Я радостно направился домой. Была уже весна, сквозь быстро бегущие белые облака то и дело мелькали большие полосы яркого синего неба, в воздухе чувствовалась свежесть и особенное весеннее оживление. Но я все эти дни был во власти той особенной весенней тоски, с которой молодое сознание будто провожает напрасно пролетающую жизнь. Эта тоска пришла со мною в институт и с особенной силой захватила в чертежной. Кто-то открыл там два или три окна, и с улицы неслось дребезжание экипажей, певучие крики разносчиков, суетливый шум быстро несущейся столичной жизни… А моя жизнь остановилась в каком-то мрачном углу… Вот и моя доска убрана со стола…
Сначала сходка, потом приглашение на собрание несколько рассеяли это настроение. Я предчувствовал что-то новое. Это будет не пьянство у Рогова, не бильярд в «Белой лебеди», не нигилистическая тоска Горицкого. Что-то новое, точно предчувствие нового откровения…
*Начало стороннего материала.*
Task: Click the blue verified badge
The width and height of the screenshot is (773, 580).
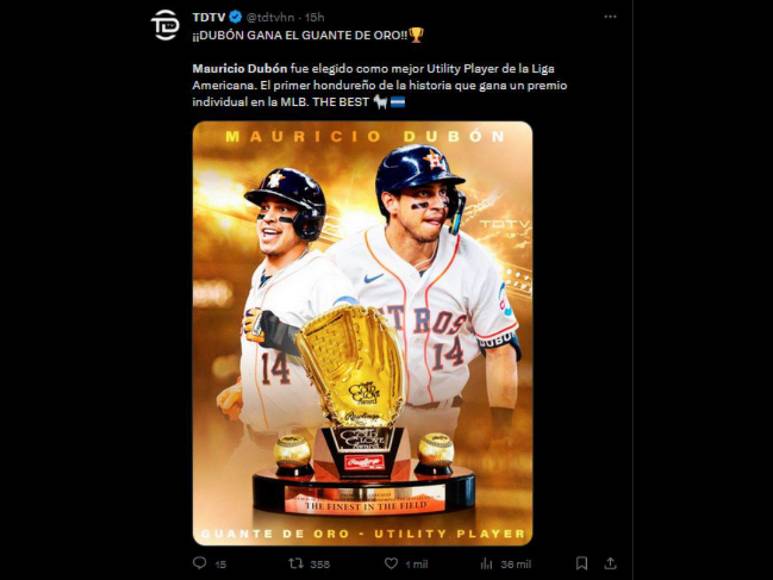Action: tap(236, 17)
Под вечер в воскресение я отправился в Тринадцатую роту. Идти пришлось далеко. С моря надвинулись густые облака, моросил дождик, огни тусклых (кажется, тогда еще масляных) фонарей трепетали на подвижной поверхности тонких лужиц. При свете одного из таких фонарей я нашел дом № 163. Это был огромный невзрачный домина, нелепо и грузно возвышавшийся над небольшими домишками в глухой улице, населенной служащими варшавской и петергофской дорог, мастеровыми с заводов и студентами.